A convenience fee is a charge you pass on to your customers for using a payment method that is not standard for your business. For example, let’s say you run a movie theater and typically sell tickets at the box office, where you can accept cash and may have a low-cost credit card processor. If you also allow customers to buy tickets online via credit card, you may choose to tack on a convenience fee to help cover the costs of the website and processing fees.
With a convenience fee, you can accept nonstandard payments without having to absorb their full cost. If you’d like to impose one, you’ll need to contact your credit card processing company. It can explain the rules and inform you of how much you can charge for the fee.
Convenience Fee Rules and Regulations
Convenience fees are legal in the United States. But if you decide to charge one, it will need to be a flat fee, such as $1 per transaction instead of a percentage of the transaction amount, such as 1% of the total amount. This fee cannot exceed 4% of the total transaction. If your business only makes sales online, you’re not permitted to charge a credit card convenience fee.
While there are rules on how you can charge convenience fees, they vary by credit card company. Visa, for example, allows convenience fees if your customers are using a nonstandard payment method out of convenience. This means you can’t charge a convenience fee just because a customer is using a Visa credit card; it would have to be abnormal for you to process the card.
Unlike Mastercard, Visa doesn’t permit convenience fees on transactions in which the card isn’t present. It also has rules against convenience fees on recurring transactions for purchases such as monthly transactions. Mastercard and American Express, however, do allow them. To understand the exact rules regarding convenience fees for your credit card processor, check your agreement or reach out to them directly.
Pros and Cons of Charging Convenience Fees
As a small business, you should consider the pros and cons of convenience fees before moving forward with them. Here’s a brief overview of some of the most noteworthy benefits and drawbacks.
Pros | Cons |
---|---|
Can offer payment convenience and flexibility to your customers | Must abide by strict rules and regulations imposed by each credit card company |
May increase sales volume and improve your bottom line | Might deter customers who are not willing to pay more for convenience |
Can allow you to recoup some of the costs of accepting nonstandard payments | Can hinder your reputation if your competitors don’t charge these fees |
Convenience Fees vs. Surcharges
While the terms “convenience fees” and “surcharges” often get used interchangeably, they’re not the same. Credit card surcharges are optional fees you may add when customers use credit cards to pay for their purchases at checkout. If you do tack on surcharges, you must follow certain protocols to ensure you’re completely transparent about them. Some credit card issuers also prohibit them on debit cards or prepaid debit transactions. Surcharges are also illegal in some states.
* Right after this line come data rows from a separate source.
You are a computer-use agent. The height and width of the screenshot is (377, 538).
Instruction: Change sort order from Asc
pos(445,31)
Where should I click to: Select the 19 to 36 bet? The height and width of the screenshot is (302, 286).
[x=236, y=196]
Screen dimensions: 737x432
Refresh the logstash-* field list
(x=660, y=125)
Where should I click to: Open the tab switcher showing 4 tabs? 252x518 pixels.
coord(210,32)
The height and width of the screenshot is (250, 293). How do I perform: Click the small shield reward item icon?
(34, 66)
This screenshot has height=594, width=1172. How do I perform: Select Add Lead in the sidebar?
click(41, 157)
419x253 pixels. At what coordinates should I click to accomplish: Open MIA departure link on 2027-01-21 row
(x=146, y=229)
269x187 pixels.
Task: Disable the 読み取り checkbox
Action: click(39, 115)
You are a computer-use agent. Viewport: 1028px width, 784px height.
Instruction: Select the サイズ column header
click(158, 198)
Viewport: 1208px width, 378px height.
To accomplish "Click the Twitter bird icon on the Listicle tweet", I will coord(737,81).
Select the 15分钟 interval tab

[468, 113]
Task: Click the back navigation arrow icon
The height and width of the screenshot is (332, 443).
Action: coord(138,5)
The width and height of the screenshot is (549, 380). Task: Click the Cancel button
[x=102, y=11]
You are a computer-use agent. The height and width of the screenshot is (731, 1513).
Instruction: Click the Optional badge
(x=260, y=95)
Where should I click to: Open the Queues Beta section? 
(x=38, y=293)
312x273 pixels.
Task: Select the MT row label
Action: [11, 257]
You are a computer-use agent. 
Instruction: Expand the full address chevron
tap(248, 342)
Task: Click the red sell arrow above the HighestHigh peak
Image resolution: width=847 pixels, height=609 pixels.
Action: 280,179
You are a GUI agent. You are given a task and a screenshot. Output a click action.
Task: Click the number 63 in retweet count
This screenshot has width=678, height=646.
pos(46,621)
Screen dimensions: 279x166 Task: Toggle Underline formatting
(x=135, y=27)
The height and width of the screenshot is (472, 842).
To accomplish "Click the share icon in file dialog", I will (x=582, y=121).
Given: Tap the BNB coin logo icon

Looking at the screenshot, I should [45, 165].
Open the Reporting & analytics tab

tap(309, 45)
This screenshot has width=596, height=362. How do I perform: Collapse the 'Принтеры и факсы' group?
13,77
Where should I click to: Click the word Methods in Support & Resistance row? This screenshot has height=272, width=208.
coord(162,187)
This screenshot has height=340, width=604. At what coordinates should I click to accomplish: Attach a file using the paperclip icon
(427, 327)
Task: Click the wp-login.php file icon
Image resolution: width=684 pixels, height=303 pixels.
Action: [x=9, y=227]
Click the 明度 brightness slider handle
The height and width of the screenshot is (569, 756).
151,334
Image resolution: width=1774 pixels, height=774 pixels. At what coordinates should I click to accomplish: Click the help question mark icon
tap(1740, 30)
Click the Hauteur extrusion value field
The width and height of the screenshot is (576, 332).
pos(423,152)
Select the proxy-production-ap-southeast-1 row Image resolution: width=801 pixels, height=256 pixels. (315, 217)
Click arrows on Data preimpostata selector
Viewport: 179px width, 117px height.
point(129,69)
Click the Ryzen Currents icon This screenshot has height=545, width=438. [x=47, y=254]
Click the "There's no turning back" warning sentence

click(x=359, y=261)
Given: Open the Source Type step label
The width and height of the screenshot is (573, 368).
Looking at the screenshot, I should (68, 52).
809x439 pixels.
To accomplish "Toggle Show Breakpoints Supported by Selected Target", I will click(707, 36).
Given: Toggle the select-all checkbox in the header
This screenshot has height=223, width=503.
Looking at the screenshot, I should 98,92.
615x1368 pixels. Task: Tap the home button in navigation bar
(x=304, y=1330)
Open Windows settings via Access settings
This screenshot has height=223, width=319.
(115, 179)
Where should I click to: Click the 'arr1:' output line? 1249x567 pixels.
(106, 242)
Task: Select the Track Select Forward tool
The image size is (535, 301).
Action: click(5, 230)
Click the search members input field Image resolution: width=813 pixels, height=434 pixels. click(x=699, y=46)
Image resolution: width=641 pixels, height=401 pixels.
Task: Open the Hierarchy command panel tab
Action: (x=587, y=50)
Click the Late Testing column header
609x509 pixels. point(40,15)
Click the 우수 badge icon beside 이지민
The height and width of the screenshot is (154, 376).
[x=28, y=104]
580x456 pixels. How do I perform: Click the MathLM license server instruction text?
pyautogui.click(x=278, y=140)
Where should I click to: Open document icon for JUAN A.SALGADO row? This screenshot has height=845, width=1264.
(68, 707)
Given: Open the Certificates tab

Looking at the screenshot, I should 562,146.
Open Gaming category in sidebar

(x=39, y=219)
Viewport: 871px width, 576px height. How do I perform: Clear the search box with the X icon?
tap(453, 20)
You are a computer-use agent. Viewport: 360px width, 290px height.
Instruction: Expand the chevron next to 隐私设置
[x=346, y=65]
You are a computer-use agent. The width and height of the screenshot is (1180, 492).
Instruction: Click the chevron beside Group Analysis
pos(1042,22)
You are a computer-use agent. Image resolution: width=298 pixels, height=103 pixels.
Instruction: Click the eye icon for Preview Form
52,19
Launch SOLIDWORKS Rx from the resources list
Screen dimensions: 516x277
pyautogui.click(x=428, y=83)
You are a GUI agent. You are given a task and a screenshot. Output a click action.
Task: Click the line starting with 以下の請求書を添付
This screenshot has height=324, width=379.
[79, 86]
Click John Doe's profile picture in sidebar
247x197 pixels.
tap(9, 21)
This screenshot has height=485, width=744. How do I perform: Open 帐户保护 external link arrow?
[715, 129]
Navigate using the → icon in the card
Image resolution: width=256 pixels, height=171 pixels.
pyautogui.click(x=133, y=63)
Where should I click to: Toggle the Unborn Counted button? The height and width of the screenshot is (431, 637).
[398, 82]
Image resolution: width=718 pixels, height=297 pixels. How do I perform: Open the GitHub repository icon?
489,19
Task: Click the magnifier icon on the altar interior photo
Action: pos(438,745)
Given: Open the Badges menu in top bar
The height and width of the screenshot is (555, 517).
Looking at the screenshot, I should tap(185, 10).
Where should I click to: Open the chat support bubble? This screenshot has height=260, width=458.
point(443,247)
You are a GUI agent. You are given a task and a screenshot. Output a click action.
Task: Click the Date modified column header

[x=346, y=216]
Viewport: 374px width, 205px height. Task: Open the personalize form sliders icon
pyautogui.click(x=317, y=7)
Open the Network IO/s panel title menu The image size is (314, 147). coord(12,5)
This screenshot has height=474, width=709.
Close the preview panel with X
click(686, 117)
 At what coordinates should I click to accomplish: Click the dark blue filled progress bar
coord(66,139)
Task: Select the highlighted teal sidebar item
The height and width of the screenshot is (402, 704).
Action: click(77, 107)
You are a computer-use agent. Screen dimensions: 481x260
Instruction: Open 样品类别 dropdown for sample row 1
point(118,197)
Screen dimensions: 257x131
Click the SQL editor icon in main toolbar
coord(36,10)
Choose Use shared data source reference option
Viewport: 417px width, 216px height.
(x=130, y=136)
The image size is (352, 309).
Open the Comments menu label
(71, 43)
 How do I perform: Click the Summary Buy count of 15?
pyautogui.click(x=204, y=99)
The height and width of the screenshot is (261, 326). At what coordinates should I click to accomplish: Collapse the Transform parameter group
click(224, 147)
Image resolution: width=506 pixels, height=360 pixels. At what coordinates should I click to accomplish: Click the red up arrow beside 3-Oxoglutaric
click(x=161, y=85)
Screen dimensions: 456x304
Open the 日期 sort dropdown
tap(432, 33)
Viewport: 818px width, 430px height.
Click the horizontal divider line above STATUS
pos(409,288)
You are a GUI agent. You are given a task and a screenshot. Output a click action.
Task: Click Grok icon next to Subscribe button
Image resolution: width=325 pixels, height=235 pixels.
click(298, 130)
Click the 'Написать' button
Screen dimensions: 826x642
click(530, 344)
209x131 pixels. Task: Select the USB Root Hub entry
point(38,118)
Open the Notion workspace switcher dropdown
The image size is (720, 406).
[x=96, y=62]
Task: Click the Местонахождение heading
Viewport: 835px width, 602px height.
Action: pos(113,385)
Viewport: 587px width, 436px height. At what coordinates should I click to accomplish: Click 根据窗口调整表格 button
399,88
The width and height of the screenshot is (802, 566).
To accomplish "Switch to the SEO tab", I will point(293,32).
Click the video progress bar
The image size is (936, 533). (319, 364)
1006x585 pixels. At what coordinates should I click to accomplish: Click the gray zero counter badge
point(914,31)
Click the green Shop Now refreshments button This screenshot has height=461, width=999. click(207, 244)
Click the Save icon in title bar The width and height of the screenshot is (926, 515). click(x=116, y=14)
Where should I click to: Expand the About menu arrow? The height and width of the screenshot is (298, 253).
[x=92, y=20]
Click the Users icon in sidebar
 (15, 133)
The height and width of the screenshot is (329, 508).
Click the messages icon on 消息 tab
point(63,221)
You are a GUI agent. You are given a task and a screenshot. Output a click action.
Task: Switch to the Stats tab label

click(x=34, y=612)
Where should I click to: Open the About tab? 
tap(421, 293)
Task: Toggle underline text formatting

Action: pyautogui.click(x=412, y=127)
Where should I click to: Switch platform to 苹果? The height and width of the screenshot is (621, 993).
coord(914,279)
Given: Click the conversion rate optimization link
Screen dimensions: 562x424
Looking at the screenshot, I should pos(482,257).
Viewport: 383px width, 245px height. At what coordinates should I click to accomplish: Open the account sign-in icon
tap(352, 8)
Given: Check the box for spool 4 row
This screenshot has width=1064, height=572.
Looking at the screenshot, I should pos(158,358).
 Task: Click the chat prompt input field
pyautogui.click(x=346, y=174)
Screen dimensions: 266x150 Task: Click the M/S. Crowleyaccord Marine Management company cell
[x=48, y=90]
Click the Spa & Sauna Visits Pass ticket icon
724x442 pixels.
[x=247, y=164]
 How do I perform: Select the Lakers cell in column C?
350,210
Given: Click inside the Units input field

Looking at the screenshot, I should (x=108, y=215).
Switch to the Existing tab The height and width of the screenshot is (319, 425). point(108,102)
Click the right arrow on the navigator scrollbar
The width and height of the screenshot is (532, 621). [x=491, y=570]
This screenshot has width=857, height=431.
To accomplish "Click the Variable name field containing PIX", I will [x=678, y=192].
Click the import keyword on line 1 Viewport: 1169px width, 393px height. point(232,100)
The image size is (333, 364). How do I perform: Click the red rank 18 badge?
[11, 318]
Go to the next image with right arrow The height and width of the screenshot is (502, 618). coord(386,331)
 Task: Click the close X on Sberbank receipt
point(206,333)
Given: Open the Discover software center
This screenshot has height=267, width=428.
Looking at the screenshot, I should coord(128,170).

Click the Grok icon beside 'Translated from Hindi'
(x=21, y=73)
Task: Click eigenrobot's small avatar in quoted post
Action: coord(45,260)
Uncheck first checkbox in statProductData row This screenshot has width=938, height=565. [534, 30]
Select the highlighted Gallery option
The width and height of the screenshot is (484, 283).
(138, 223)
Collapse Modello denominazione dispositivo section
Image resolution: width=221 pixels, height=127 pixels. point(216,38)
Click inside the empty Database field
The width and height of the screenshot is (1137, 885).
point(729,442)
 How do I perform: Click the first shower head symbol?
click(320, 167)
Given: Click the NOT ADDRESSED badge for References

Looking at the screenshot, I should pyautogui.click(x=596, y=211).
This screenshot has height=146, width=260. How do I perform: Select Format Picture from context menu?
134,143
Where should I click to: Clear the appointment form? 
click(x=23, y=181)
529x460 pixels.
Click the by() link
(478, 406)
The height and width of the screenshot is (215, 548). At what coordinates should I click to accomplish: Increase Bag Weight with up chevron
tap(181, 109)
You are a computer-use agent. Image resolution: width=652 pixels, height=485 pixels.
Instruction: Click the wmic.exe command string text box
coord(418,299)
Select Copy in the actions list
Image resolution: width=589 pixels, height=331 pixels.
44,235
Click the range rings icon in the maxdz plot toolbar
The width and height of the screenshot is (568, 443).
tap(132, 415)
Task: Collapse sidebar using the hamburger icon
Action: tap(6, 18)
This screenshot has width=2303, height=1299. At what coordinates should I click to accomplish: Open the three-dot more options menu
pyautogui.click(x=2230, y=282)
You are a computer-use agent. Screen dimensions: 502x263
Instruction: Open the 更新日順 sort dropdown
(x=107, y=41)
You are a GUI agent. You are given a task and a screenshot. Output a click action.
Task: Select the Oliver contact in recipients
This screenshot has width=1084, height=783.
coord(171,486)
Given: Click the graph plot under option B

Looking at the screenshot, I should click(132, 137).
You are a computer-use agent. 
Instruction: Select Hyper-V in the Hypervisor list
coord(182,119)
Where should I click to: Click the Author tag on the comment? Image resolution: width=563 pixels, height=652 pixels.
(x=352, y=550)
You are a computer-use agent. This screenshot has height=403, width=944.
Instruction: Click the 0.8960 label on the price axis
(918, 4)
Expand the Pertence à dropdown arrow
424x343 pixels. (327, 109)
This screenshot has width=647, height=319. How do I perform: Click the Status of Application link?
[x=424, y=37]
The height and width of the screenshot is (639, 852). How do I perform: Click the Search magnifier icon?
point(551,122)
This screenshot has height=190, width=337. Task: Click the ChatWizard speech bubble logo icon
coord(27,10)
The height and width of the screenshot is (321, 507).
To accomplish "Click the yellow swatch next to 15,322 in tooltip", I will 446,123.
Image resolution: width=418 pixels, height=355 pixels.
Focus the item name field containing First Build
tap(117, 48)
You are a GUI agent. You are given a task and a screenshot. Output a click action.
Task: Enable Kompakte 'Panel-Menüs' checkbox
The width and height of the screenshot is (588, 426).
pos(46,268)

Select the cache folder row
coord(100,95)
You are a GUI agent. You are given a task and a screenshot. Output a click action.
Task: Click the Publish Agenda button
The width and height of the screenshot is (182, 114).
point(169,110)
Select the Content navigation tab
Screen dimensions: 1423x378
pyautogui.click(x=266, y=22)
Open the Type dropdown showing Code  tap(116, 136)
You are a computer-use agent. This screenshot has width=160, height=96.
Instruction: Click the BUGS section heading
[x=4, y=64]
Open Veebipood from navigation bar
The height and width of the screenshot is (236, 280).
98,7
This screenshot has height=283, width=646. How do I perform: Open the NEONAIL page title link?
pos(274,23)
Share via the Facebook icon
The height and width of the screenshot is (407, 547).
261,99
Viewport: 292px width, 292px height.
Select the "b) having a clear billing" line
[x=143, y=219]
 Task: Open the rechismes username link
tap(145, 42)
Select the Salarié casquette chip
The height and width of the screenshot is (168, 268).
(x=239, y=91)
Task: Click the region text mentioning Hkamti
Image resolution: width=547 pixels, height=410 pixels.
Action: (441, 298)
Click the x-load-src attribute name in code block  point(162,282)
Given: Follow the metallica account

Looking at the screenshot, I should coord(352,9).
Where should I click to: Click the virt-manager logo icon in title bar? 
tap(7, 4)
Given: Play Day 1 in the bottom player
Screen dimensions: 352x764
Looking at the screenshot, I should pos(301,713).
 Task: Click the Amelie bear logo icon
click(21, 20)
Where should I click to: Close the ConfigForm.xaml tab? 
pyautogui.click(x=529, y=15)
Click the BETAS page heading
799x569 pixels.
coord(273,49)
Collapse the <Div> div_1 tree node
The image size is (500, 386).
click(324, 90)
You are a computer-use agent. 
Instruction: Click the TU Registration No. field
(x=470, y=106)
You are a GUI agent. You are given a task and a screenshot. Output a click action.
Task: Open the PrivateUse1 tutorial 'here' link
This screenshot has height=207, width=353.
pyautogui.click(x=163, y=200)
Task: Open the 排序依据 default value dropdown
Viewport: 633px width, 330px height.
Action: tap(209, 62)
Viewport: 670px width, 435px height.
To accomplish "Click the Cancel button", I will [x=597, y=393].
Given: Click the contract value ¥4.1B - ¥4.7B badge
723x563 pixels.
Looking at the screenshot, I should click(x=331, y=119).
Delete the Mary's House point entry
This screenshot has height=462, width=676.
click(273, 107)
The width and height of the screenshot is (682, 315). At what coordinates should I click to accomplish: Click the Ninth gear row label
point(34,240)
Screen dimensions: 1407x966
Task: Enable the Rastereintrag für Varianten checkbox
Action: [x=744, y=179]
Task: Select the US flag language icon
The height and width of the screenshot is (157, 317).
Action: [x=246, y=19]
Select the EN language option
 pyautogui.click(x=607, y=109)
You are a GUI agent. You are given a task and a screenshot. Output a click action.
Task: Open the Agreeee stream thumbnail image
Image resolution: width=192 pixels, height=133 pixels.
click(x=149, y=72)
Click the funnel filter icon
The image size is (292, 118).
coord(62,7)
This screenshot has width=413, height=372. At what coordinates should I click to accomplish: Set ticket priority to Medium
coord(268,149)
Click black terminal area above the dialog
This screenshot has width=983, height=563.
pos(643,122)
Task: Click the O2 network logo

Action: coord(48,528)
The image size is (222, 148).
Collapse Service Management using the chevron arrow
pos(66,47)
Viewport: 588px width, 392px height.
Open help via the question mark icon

Credit card convenience fees, however, can only be charged in certain cases and will vary by credit card company. They’re designed to compensate your business for accepting payment methods that are considered nonstandard or nontraditional. Allowing customers to submit payments by mail-in form or over the phone, and thus requiring an employee to handle the transaction outside of a traditional checkout process, may justify a convenience fee.
Convenience Fee Alternatives
It’s no surprise that some customers are displeased with convenience fees and believe the business should cover the costs of accepting nonstandard payments. To encourage these customers to purchase from you, you can reward them with promotions or coupons for paying in cash or through the traditional method. For instance, some merchants choose to simply raise their prices to offset costs, then offer a discount to consumers willing to pay in cash.
You may also want to look for cheaper credit card processing as every company has its own pricing structure. If you shop around and compare your options, you might be able to save some money and avoid charging convenience fees.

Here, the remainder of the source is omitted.